Ahora que llueve abatimiento, y que llueve fino y landeriano, ahora que ya se sabe con certeza que los relatos no son inocentes, no del todo inocentes, ahora que pega el viento en la puerta, toc, toc, toc, impasible revoleras de virulentos soplidos, ahora que las novelas son esos ladrillos atiborrados de palabras tristes, ahora que la casa, maldito Cortázar, está realmente tomada, y ya no nos gusta porque ni aparte de espaciosa y antigua tampoco guarda los recuerdos de nuestros bisabuelos, el abuelo paterno, nuestros padres y toda la infancia, ahora que es más duro escribir, relatar, tomar posesión de tu propia casa, es el momento de mirar por la ventana, vistas en blanco y negro, de un desangelado pueblo perdido en el mapa, desde un motel disipado de un Robert Frank cualquiera.
Es hora de diseccionar la película de nuestras vidas, hacer el papel de tipo duro del hampa y dejar que nadie, absolutamente nadie entre en nuestro apartamento, ni aunque te lo pida el jefe.

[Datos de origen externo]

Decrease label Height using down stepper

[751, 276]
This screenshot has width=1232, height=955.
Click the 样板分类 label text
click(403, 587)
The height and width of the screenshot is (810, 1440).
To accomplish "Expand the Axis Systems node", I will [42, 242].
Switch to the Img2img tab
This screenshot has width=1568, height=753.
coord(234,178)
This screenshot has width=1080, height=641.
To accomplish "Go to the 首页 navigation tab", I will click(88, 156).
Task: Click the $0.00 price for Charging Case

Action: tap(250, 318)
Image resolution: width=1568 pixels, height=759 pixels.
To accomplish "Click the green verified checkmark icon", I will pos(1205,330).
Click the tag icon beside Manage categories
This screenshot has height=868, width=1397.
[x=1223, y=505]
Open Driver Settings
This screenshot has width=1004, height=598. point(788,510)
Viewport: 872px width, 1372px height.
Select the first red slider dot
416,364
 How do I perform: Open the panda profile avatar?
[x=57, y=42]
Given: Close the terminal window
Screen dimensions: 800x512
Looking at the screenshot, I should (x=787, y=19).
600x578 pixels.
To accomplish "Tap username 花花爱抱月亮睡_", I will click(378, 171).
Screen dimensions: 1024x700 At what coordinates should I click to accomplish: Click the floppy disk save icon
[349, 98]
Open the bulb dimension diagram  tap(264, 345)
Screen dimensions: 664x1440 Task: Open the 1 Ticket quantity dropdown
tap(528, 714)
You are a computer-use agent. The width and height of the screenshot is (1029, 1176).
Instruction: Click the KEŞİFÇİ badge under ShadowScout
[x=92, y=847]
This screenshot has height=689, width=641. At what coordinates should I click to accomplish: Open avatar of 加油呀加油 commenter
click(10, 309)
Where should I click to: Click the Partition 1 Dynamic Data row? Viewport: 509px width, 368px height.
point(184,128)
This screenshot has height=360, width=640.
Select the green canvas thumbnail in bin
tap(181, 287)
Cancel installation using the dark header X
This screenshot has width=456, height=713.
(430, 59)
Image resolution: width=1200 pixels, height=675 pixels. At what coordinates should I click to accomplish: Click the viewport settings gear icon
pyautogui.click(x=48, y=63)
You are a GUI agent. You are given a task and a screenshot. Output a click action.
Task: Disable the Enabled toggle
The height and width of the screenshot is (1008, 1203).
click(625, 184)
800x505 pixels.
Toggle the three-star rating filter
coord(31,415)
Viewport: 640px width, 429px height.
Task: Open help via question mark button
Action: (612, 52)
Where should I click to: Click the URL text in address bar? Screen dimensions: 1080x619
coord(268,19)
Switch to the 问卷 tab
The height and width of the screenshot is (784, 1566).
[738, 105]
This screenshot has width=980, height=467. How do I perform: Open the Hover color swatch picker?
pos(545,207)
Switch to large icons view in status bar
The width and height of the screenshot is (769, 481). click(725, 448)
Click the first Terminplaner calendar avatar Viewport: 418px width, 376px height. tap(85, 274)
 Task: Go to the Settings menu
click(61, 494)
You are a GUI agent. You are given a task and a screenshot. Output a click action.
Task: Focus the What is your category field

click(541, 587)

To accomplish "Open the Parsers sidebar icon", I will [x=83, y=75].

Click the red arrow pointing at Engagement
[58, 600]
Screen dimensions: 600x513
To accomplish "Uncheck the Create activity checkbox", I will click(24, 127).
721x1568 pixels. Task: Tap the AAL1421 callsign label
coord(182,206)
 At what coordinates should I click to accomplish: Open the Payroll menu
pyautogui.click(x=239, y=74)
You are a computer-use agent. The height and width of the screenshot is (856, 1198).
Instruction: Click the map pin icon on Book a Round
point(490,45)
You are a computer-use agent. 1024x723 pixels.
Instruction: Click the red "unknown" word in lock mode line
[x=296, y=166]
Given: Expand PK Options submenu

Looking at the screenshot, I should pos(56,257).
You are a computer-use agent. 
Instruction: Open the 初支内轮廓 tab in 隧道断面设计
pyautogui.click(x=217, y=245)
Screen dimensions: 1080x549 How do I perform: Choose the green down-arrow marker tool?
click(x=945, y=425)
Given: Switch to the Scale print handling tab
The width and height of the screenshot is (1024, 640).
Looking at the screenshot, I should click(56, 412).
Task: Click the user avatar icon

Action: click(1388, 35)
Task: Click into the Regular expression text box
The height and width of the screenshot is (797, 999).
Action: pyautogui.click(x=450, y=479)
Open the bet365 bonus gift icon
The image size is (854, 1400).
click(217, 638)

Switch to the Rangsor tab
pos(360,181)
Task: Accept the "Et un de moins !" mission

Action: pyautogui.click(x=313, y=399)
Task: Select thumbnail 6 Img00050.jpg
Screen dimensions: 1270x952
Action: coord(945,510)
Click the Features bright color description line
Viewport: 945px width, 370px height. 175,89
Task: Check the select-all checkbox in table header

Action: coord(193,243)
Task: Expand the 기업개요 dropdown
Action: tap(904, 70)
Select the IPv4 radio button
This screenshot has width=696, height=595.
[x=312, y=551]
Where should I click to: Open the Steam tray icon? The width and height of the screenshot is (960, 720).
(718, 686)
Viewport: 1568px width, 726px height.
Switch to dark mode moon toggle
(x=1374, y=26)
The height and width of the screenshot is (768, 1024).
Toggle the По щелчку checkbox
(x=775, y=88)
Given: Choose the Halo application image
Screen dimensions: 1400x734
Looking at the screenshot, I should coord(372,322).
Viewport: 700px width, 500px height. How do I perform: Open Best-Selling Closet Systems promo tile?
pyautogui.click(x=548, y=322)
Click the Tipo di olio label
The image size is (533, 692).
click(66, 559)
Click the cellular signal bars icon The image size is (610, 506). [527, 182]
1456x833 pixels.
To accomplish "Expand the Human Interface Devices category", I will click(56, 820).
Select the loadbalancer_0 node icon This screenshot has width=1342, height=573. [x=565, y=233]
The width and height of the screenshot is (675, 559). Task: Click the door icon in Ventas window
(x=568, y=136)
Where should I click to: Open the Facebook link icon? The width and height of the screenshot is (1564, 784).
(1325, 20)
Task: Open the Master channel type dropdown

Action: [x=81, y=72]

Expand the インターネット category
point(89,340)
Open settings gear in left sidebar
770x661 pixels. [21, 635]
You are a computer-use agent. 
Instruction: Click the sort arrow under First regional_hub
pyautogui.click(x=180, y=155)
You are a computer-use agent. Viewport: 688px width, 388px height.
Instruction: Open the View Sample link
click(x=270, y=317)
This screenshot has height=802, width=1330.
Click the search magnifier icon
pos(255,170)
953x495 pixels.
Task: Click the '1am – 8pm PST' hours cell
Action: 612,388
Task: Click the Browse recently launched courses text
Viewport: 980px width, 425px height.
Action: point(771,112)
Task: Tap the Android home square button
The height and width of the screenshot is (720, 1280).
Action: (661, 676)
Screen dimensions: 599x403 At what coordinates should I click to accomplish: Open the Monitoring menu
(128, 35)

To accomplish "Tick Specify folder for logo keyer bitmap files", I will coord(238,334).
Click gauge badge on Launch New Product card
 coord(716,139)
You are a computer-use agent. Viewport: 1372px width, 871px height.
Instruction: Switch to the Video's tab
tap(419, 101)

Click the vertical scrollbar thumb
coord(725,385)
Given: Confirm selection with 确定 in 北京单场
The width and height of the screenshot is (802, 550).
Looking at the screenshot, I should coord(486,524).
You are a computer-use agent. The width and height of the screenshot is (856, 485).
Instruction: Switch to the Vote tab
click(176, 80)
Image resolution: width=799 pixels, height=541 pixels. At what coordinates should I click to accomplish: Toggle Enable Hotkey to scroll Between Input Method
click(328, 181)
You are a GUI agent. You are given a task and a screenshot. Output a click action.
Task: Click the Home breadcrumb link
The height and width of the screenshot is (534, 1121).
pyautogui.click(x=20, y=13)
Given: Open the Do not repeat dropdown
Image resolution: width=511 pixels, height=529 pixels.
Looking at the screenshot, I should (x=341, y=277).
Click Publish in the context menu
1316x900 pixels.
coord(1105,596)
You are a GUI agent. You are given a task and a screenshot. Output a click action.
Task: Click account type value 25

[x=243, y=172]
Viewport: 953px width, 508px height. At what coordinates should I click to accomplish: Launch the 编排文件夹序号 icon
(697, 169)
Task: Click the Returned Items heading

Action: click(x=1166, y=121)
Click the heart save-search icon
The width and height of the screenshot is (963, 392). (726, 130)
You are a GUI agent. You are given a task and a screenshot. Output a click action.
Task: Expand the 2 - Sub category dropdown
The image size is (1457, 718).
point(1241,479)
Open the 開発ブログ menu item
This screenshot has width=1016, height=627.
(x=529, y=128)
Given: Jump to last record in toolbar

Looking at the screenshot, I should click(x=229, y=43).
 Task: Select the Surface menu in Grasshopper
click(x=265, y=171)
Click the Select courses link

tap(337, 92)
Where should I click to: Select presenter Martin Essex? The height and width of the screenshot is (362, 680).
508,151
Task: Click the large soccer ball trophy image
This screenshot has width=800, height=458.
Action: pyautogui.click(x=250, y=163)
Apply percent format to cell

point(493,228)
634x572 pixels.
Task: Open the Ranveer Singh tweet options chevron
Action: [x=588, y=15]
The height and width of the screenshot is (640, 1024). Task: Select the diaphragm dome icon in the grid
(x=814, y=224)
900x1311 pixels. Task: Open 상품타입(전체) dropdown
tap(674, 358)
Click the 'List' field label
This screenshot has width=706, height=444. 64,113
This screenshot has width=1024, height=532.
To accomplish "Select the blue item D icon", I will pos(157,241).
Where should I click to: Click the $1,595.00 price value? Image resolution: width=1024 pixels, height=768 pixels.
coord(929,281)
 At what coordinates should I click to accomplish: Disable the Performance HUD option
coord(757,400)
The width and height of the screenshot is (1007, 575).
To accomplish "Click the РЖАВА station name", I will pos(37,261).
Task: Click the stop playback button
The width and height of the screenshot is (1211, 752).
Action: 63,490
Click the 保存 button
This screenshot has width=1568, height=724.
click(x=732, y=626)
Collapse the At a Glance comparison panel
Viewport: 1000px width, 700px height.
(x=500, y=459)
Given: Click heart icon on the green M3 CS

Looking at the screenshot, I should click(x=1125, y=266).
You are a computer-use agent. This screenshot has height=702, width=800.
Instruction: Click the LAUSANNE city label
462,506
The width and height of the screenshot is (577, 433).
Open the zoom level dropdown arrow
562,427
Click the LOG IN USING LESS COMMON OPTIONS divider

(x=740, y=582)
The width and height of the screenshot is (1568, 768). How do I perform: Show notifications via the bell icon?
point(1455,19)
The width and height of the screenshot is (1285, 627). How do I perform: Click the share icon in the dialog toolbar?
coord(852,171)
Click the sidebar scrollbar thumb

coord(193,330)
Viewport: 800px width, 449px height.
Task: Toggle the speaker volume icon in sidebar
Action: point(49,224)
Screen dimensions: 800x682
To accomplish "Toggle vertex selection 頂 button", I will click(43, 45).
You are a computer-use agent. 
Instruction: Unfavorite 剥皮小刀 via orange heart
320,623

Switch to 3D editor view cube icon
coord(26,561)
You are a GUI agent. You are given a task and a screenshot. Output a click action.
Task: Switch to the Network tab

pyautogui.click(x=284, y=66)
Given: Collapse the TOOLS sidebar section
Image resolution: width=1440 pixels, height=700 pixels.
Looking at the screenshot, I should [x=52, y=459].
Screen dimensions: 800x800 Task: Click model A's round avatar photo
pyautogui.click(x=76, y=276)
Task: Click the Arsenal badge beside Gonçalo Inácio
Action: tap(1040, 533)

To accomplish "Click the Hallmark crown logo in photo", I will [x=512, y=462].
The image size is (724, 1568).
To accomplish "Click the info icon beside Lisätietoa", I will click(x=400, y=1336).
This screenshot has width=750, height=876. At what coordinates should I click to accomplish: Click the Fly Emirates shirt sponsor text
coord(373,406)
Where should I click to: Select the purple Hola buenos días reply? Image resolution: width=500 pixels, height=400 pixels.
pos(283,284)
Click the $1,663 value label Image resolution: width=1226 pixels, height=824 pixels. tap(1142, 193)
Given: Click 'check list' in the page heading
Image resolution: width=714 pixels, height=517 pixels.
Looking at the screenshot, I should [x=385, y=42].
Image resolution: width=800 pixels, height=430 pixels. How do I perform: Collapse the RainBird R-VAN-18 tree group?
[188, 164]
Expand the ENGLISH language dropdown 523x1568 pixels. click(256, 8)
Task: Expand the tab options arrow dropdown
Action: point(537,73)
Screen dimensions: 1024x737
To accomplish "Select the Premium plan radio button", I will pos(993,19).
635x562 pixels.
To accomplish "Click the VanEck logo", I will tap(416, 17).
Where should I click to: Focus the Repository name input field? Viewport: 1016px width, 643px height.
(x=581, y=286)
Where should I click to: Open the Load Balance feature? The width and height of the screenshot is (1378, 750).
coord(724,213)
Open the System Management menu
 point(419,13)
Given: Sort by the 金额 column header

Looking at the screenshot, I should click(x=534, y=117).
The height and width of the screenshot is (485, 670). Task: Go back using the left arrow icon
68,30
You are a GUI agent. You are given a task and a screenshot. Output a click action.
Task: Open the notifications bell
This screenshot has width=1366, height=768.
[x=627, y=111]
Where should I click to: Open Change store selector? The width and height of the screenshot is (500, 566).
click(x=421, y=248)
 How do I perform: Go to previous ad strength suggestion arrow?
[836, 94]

Los relatos de los redactores y los fotógrafos cumplen con lo exigido por la situación, por el confinamiento esencial de la salud de todos y por los pagos de las cuotas universales del autónomo de unos pocos. Llegan las fotos wetransferidamente y siento un pinchazo, un picotazo real, nada de emocional, Berta solicita mimos, recibimos los impactos juntos. Los ojos del perro de tu fotógrafo se han ido haciendo cada vez más tristes, sus instantáneas más reducidas, un estrecho límite de luz que se ha quedado en el soslayo de la persiana, la vecina de enfrente es un guion de Hitchcock, el tiempo que, desquiciado el galgo, aprovecha para machacar sus patas, sabedor de su pase pernocta, toc, toc, toc, las puertas se abren, da igual el viento, la lluvia.
El yonki no repara en Covid 19, no frena su mono, el fotógrafo enclaustra su cámara, silencia la imagen pero busca y talla color, macera sus sentimientos, sé que ha llorado, a moco tendido, lo hace siempre que las emociones obligan a soltar lagrimones del tamaño de las gotas de un día de lluvia, de esos días que llueve abatimiento.
Los padres del arquitecto extremeño que vive en China aplauden hasta hacerse sangre, miedo, impotencia y planos por dibujar. Las calles echan de menos las suelas de las personas, los chicles escupidos de niños recién salidos del cole. Otro pinchazo, otro dolor, no emocional, Valeria se ha caído mientras bailaba, una espectadora más para nuestro carrusel fotográfico.
Es duro recorrer la ciudad, las emociones, las sensaciones de un barrio, de un pueblo, de una ciudad, sin combatirlas juntos, trabajar a cuatrocientos kilómetros de tu hermana que se está jugando el pellejo para cuidar de todos, a novecientos metros de distancia de tus ojos periodísticos, a seiscientos metros del beso de tu madre, a doscientos metros de los abrazos de tus amigos, a un minuto de la calmosa y elegante esencia de tu pareja, y un paso de ganar por puntos a Sugar Ray Robinson, a un palmo de tirar a la lona al mismísimo Jake la Motta, ganar por puntos al maldito virus, que han tomado nuestras vidas por unos cuantos rounds.